* _PROMPT_
After locating the line that bears "This screenshot has height=447, width=887.", restate word for word that line and the rest of the listing to its final line, excluding all pictures.

☆ ☆ ☆

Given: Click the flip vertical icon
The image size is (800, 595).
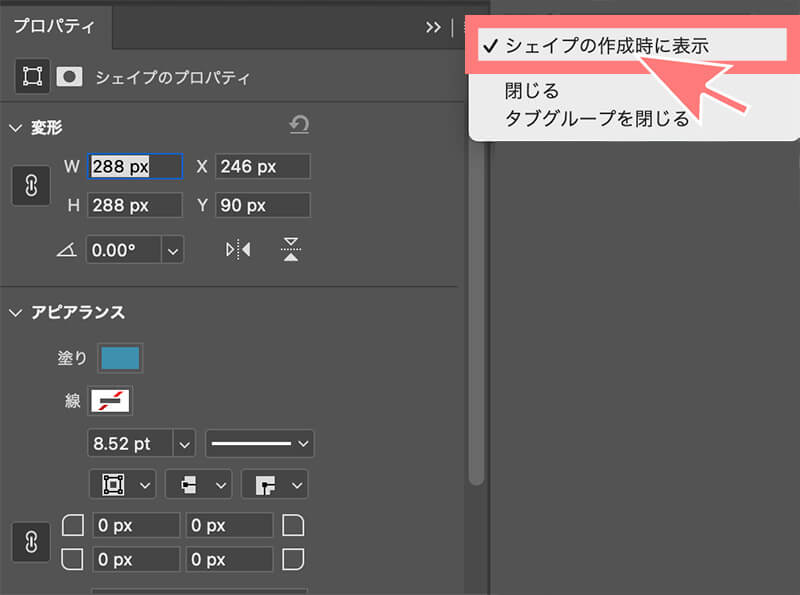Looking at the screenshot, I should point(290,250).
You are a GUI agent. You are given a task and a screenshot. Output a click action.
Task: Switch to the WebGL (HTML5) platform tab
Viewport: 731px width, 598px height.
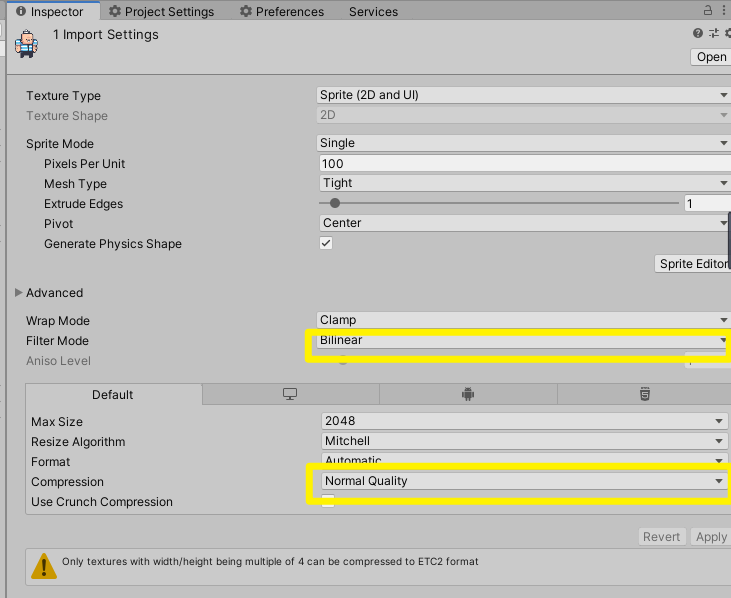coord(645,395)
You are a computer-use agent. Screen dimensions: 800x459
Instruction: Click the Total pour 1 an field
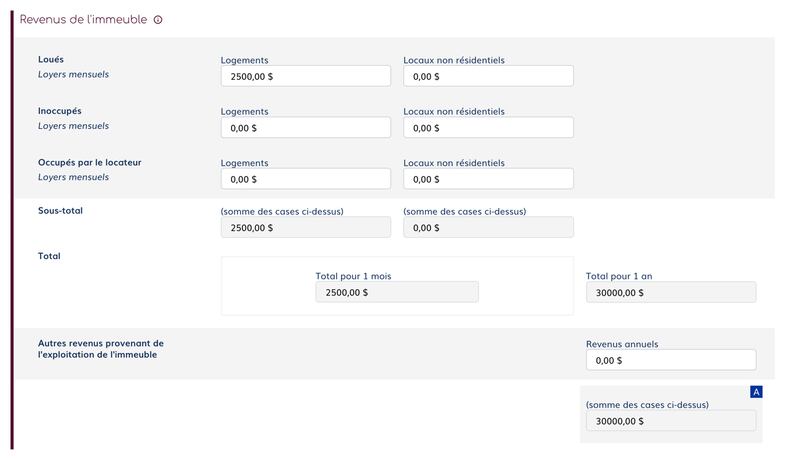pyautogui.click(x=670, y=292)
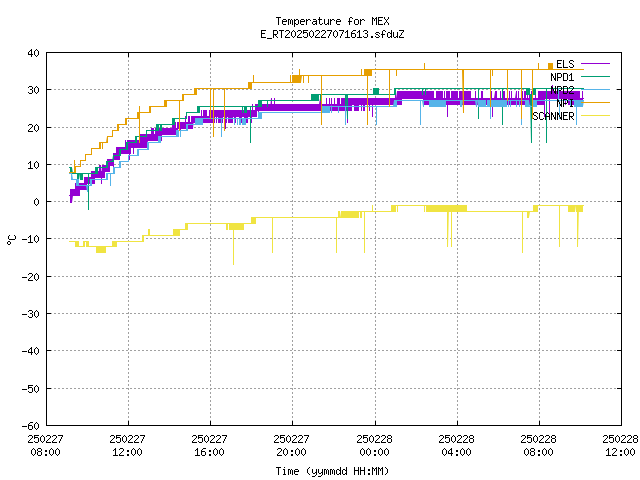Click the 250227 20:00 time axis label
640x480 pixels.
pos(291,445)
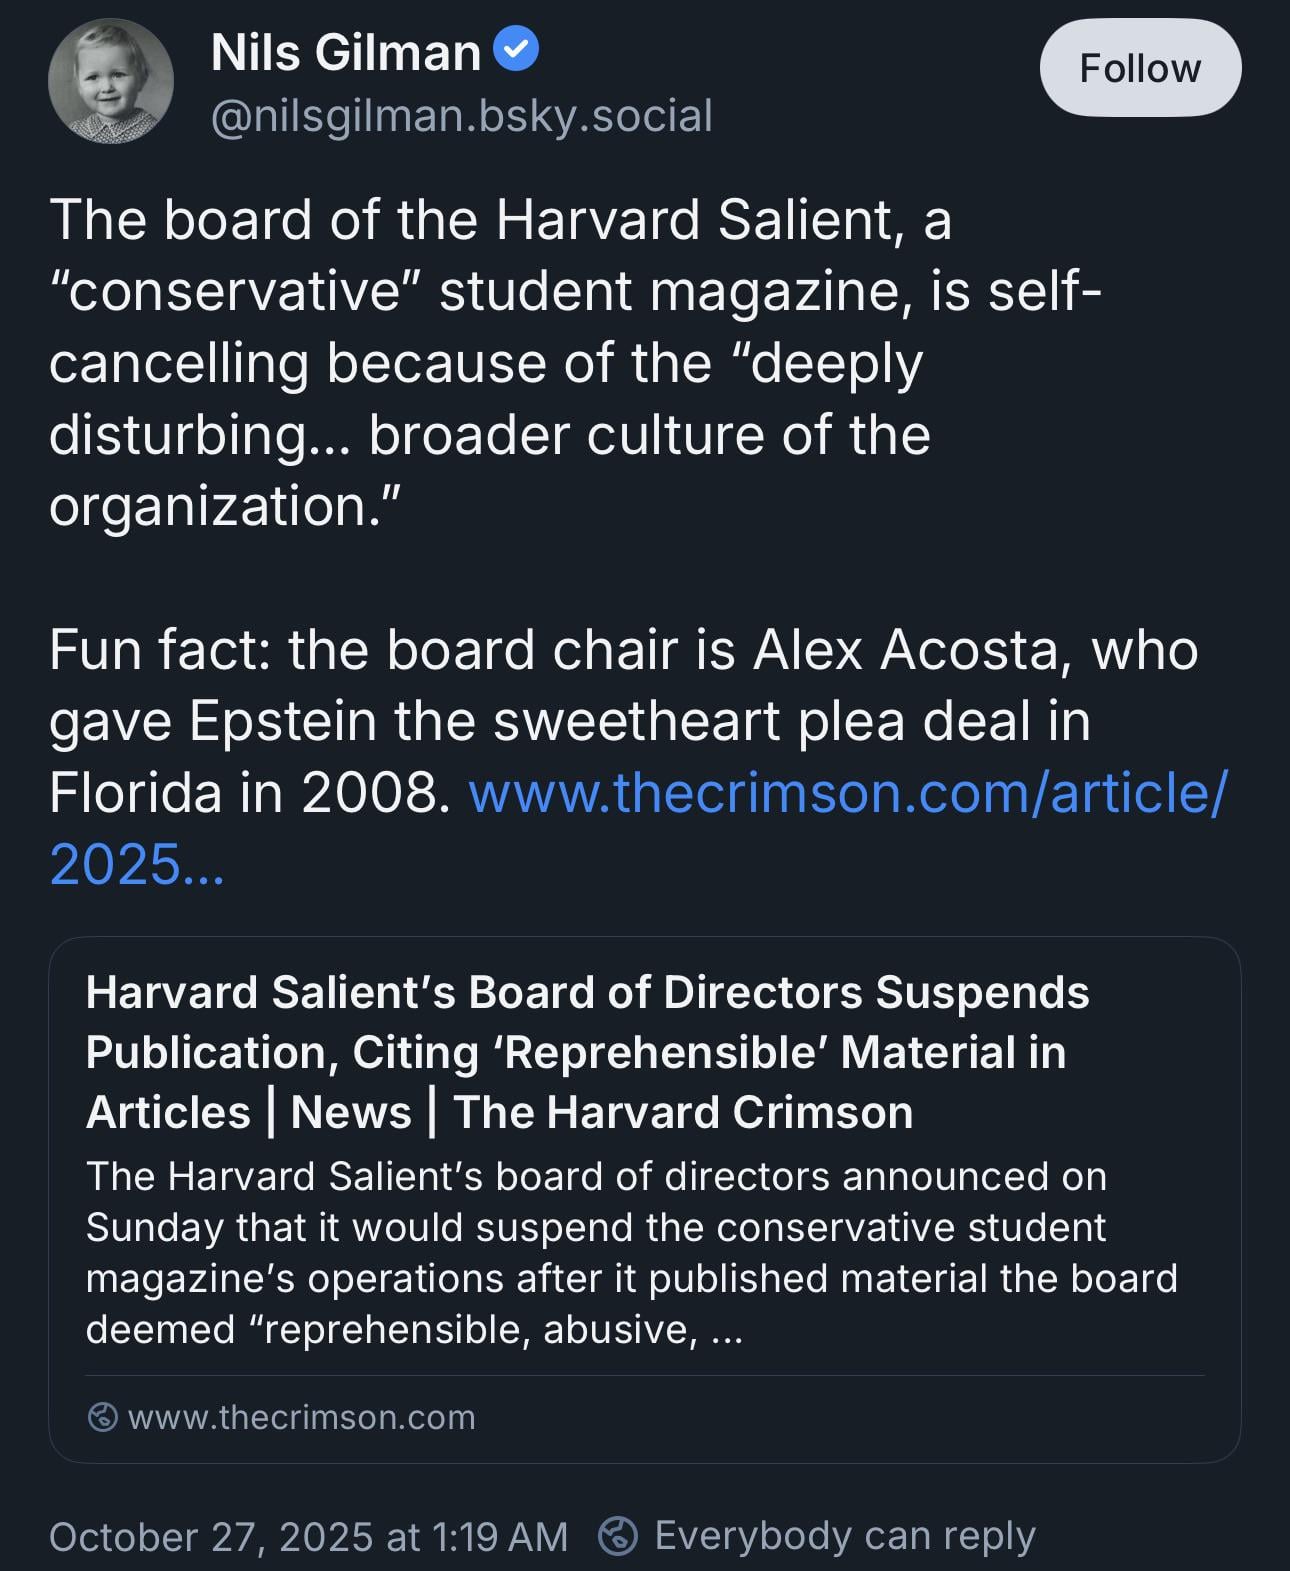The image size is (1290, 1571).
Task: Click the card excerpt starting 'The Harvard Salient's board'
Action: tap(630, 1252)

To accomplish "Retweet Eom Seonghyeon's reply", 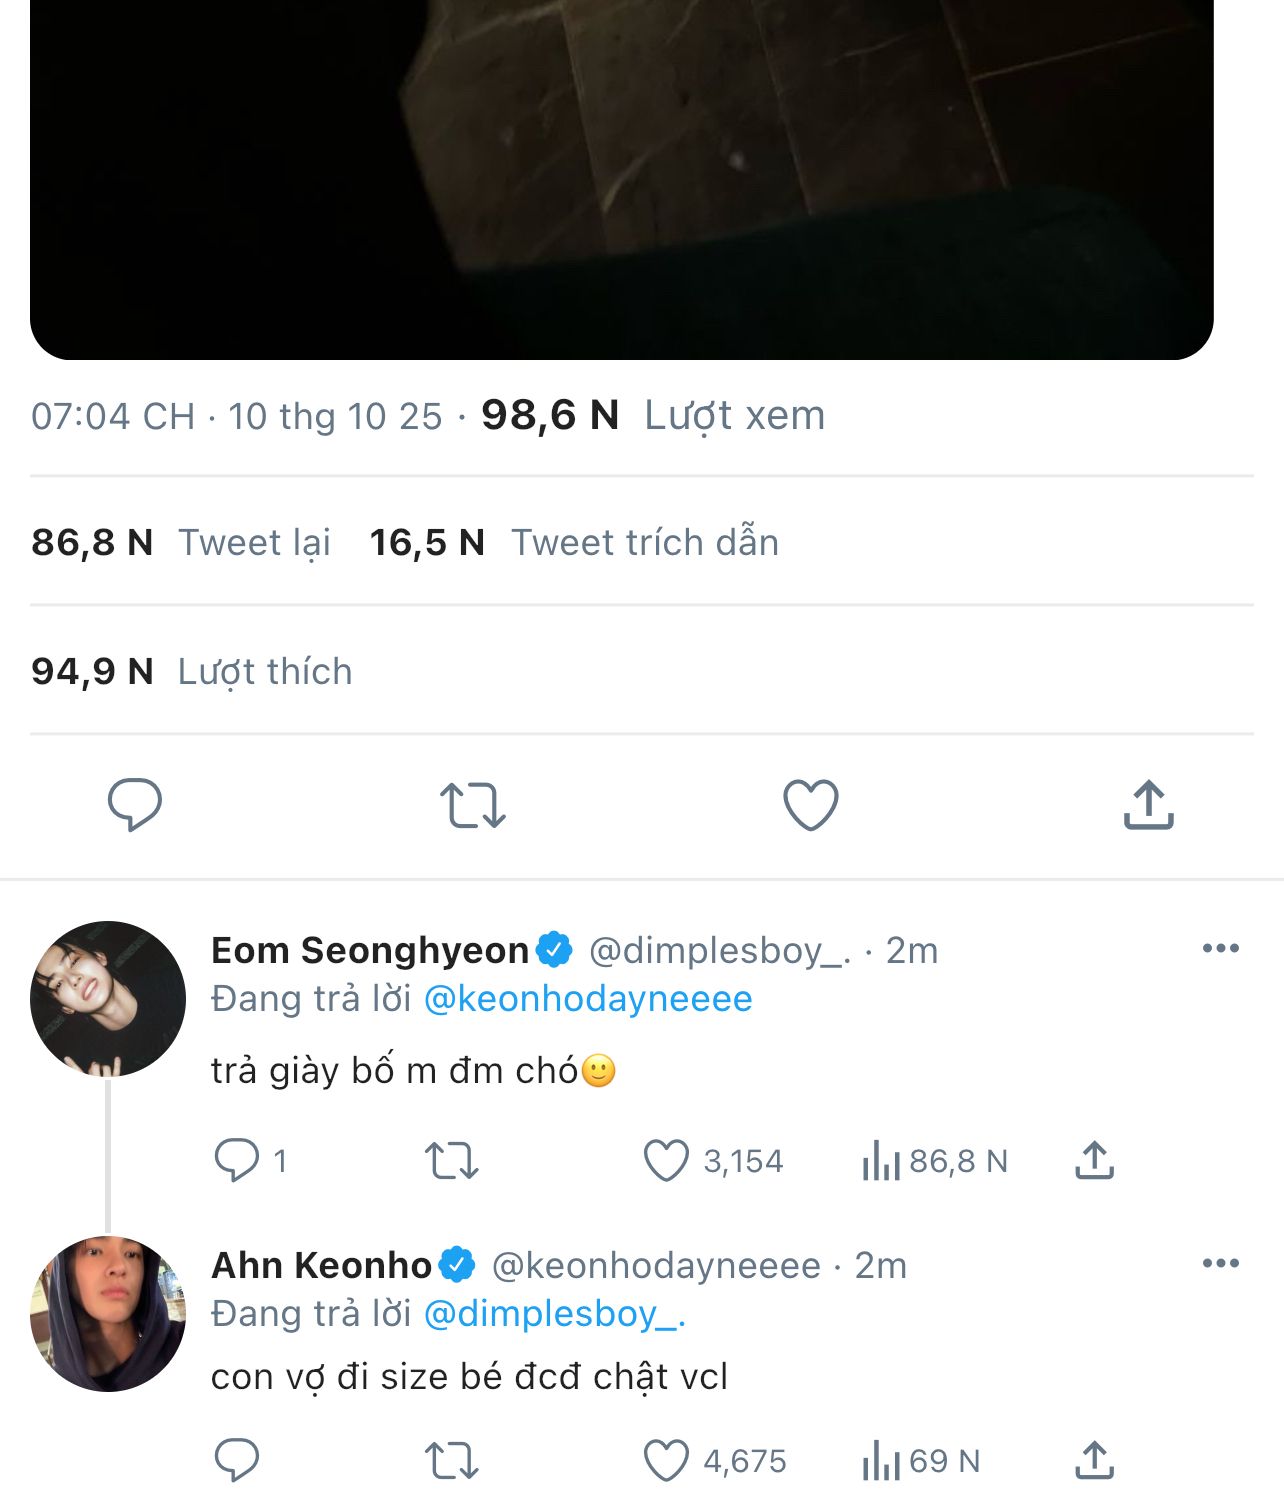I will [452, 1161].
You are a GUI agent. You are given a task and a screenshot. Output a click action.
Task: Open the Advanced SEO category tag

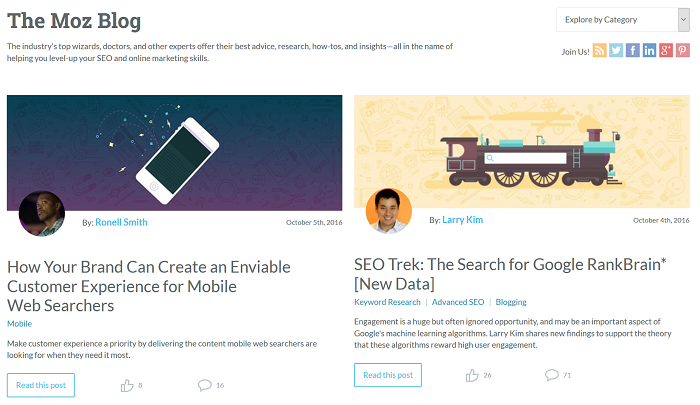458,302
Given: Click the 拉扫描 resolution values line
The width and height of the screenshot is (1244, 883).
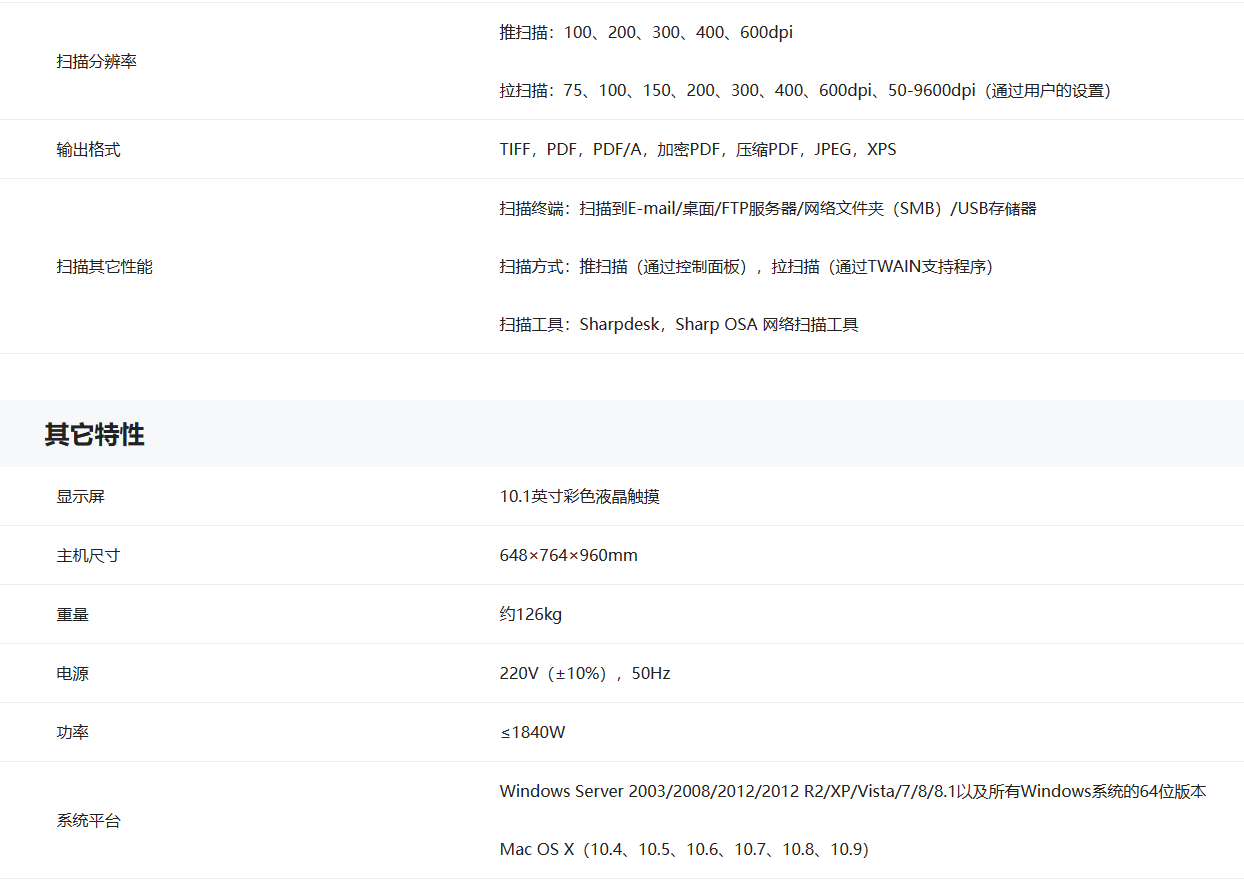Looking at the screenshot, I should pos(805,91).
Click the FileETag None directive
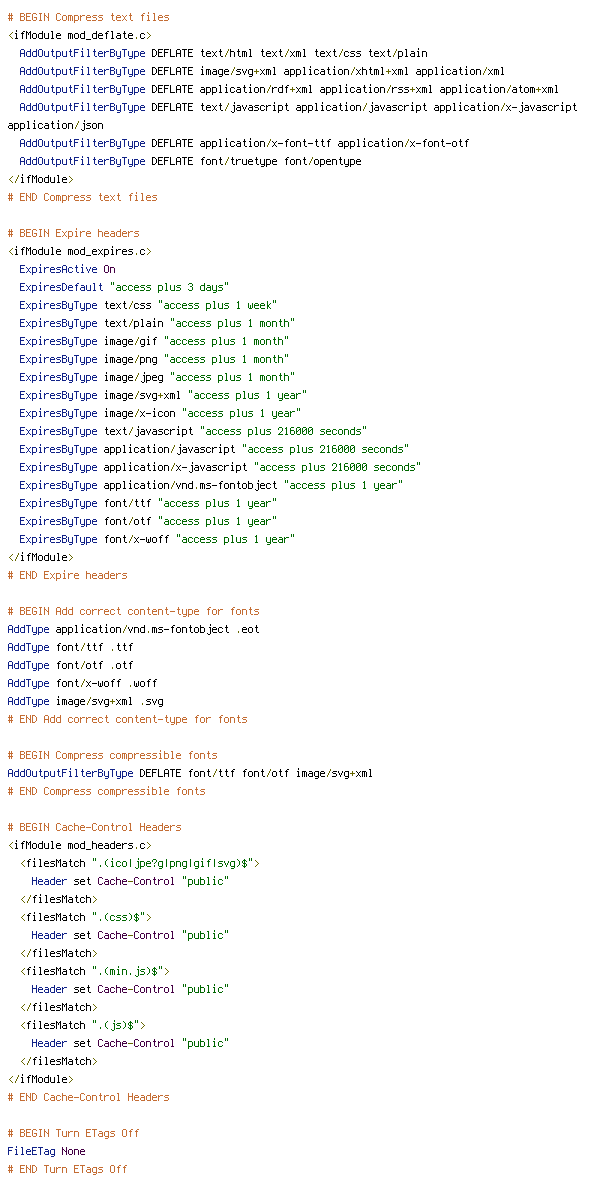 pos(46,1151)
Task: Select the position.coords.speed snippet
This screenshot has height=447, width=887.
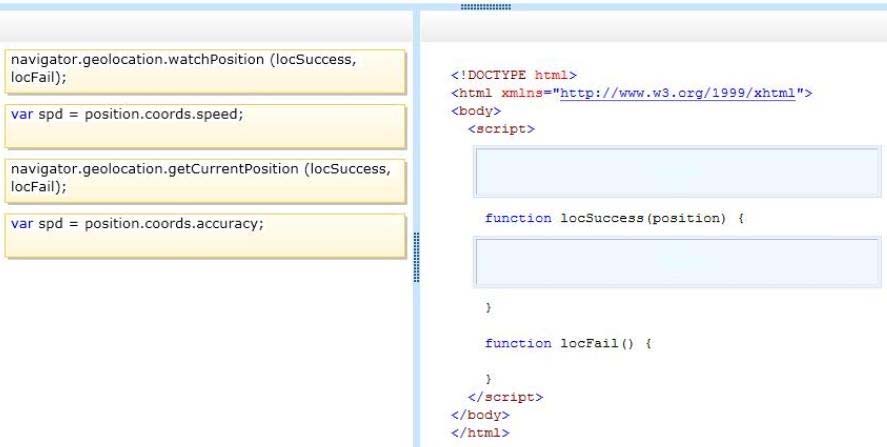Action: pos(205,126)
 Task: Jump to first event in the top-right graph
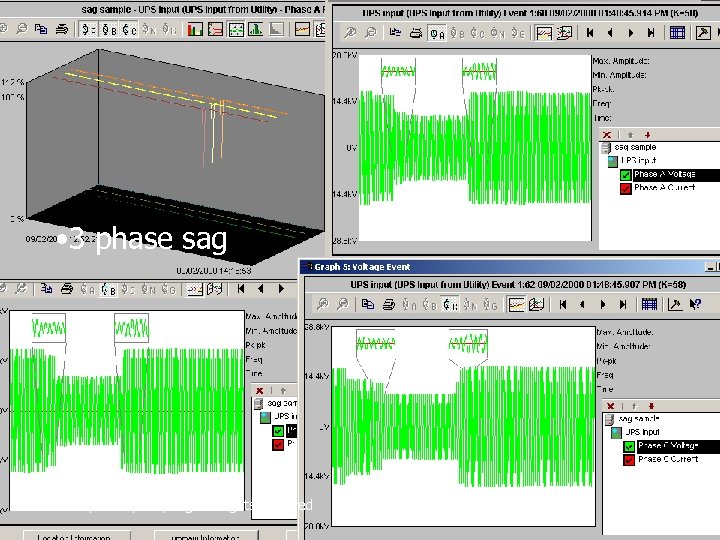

☆ ☆ ☆

* _RESPONSE TO THE TASK_
This screenshot has height=447, width=887.
Action: pos(205,126)
 Task: Jump to first event in the top-right graph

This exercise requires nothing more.